Mental Wellbeing
Your fears are the beacons that light the path to freedom - Peter Crone
The society we grow up in shapes how we think. Our early experiences mould how we feel. The people around us hand us a rulebook for how life should be lived. Most of our thoughts and opinions aren’t really our own — they’re planted in us over time by guardians, gurus, peers, and the media. As children, we have little say in how this programming takes shape. By adulthood, the resulting drives, values, and emotional patterns have become what we call our personality.
What dictates our habits and emotional reactions? Which moral code do we lean on? Do we project our own subjectivity onto the words and actions of others? When does fear drive what we think and do? Are we prisoners of preprogrammed behaviour and repetitive thought?
We don’t often ask these questions.
Then, at some point, a spanner gets thrown in the works and we’re forced to. These catalytic moments usually arrive through hardship: the death of a loved one, the end of a relationship, sudden illness, the loss of something we deeply craved. Occasionally it’s quieter — even envy can do it.
Tough moments carry the energy to inspire resilience, drive change, and foster growth. They push us to rise and become better versions of ourselves. They teach us to notice the voice in our head — and to recognise that the hardest battles we’ll ever fight are the ones we wage with our preconditioned selves.
Healing our emotional wounds, correcting old habits, and questioning our limiting beliefs lets us live with intent. It helps us meet ourselves with respect and compassion. It lets us share love with others, without condition.
Below are some of the books that helped me along the way. The right book, at the right moment, can change how you see yourself.
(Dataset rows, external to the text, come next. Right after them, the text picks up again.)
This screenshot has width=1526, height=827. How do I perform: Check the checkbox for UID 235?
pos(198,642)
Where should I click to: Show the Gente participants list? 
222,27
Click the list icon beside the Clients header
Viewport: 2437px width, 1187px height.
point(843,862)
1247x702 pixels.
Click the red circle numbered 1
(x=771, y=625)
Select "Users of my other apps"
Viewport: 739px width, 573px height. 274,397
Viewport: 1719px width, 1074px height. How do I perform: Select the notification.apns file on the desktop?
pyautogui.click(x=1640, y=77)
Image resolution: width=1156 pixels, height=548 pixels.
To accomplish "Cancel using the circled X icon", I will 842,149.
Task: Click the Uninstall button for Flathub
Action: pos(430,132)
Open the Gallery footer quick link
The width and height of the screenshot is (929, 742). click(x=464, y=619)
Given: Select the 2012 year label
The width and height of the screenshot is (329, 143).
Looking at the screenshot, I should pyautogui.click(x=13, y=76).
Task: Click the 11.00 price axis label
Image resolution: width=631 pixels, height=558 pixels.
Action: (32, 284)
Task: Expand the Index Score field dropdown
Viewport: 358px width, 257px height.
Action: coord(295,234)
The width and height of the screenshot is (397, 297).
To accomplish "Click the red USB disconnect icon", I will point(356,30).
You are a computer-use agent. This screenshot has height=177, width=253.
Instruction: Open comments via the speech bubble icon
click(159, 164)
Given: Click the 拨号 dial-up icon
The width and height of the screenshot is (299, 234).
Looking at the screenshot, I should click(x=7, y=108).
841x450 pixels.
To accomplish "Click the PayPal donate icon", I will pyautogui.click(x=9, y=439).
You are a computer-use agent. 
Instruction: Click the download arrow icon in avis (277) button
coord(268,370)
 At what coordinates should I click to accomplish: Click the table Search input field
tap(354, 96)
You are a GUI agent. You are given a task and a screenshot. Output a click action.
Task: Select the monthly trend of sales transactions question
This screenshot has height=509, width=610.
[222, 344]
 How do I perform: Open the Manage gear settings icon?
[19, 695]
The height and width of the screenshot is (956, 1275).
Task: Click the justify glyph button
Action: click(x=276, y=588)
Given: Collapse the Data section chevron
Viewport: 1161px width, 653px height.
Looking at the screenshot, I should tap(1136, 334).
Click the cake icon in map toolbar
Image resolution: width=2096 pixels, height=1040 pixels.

- Authentic Happiness - Martin Seligman
- Love Yourself Like Your Life Depends on It - Kamal Ravikant
- Waking the Tiger - Peter Levine
- Surrounded by Idiots: The Four Types of Human Behaviour - Thomas Erikson
- When the Body Says No: The Cost of Hidden Stress - Gabor Maté
- Don’t Believe Everything You Think - Joseph Nguyen
- Think Again - Adam Grant
The short version is this.
- Be kind — to yourself and to others.
- It may sound corny, but love is the answer. Love unconditionally.
- Be grateful for the cards you’ve been dealt. No one’s hand is all good. No one’s is all bad.
- Bless those who treat you with indifference. They help you grow.
- Comparison steals your joy. Stay focused on your own path.
- Let go. Build goals from inspiration, not desperation. Choose thought over thinking.
- Unlearn. Release views that no longer serve you. Knowing what you don’t know is wisdom.